Pengumuman tersebut disampaikan melalui kanal YouTube Reyben Entertainment pada Minggu (3/5/2026), di tengah kondisi Richard yang tengah menjalani proses hukum.
- instagram Dondy Eko Putro Susanto / dr.richard_lee
Versi Tim: Ketegangan Berawal dari Komunikasi Tersendat
Sebelumnya, salah satu tim Dokter Richard Lee, Donny Ramadhan, mengungkap bahwa polemik ini bermula dari rencana pertemuan yang tidak terlaksana.
Saat itu, kondisi kesehatan dr Richard disebut tidak memungkinkan untuk menerima kunjungan.
Menurut Donny, komunikasi kemudian berlanjut pada rencana penitipan Al-Quran.
Namun, situasi yang tidak kondusif membuat rencana tersebut gagal, hingga akhirnya memicu kesalahpahaman.
“Karena kecewa, di situ sempat terjadi ketegangan dalam komunikasi. Termasuk adanya permintaan untuk mengembalikan Al-Quran yang tadinya mau dikasih,” ujarnya.

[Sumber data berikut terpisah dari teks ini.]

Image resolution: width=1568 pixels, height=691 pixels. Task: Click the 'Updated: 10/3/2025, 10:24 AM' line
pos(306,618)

Ia menilai, persoalan ini sebenarnya berakar dari momen komunikasi yang tidak berjalan baik, sehingga menimbulkan persepsi berbeda di antara pihak-pihak terkait.
- Tim tvOne - Selalu Ada Hikmah
Klarifikasi Koh Hanny: Bukan karena Emosi
Menanggapi hal tersebut, Hanny Kristianto membantah anggapan bahwa pencabutan sertifikat dilakukan karena emosi atau rasa marah.
Ia menyebut narasi yang berkembang justru mengarah pada fitnah.
“Mas Donny kan bikin konten, jadi kayak fitnah, Mas,” ujarnya.
Koh Hanny juga menjelaskan alasan dirinya meminta kembali Al-Quran yang sebelumnya hendak diberikan.
Menurutnya, hal itu bukan didasari emosi, melainkan keputusan pribadi yang tidak berkaitan dengan konflik.
“Kenapa Al-Quran saya bawa pulang, saya minta, itulah sebabnya Al-Quran saya minta balik,” katanya.
Ia menegaskan bahwa urusan ibadah merupakan tanggung jawab masing-masing individu, dan bukan menjadi alasan utama dalam keputusannya.